The [quality-adjusted] life-year as a unit has not changed. Not ever.

I believe this is wrong. It is my understanding that the quality-adjusting of life-years is a type of utility adjustment. The disutility (inconvenience, cost, life dissatisfaction) of a health condition can certainly change over time.

Consider, for example, a low-extremity disability such that you cannot walk. If you, or someone like you, experienced such a disability 100 years ago, your change in quality of life would likely be different than if you experienced it today. Your relative disutility from that disability would probably be lower today than a century ago and, in part, for reasons having nothing to do with health care. I’ll give you two examples.

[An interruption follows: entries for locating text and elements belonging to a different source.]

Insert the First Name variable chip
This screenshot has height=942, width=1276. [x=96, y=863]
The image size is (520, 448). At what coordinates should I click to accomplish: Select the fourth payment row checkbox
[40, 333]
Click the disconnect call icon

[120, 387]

First, the nature of the job market is different today than a century ago. There are many more jobs that don’t require use of one’s lower extremities today. I work in one. It’s the ubiquitous office job. All I really need to do my job is my brain, the vital organs that make it work, and a computer with an internet connection. Eyes help a lot, as do use of hands and arms. As much as I like them, my legs hardly matter for my work. Such jobs were not as common many decades ago. So, for access to work alone, were I a person with a lower extremity disability I’d be better off today.

Second — and here I am speculating a bit — the difference in cost (including time cost) of a mile of transportation is not so different today between persons with and without a lower extremity disability. Assistive devices, public transportation (in some areas) and readily available motor vehicle modifications make it so. That’s not to say those don’t cost something.

A century ago, I imagine the cost of a mile of transportation was much higher for someone who could not walk than for someone who could. A lot more transportation was by foot or by means that require use of lower extremities (horse, say). The relative disutility of life without use of legs for this reason was probably higher than it would be today.

For these, and other reasons, the quality-adjusted life-year (QALY) of a lower extremity disability may be higher today than a century ago. Consequently, it is not true that QALYs don’t change over time.

For all that, I am still not convinced that we can or should ignore quality-adjustment when considering productivity changes in the health sector. Baumol didn’t convince me. Can you?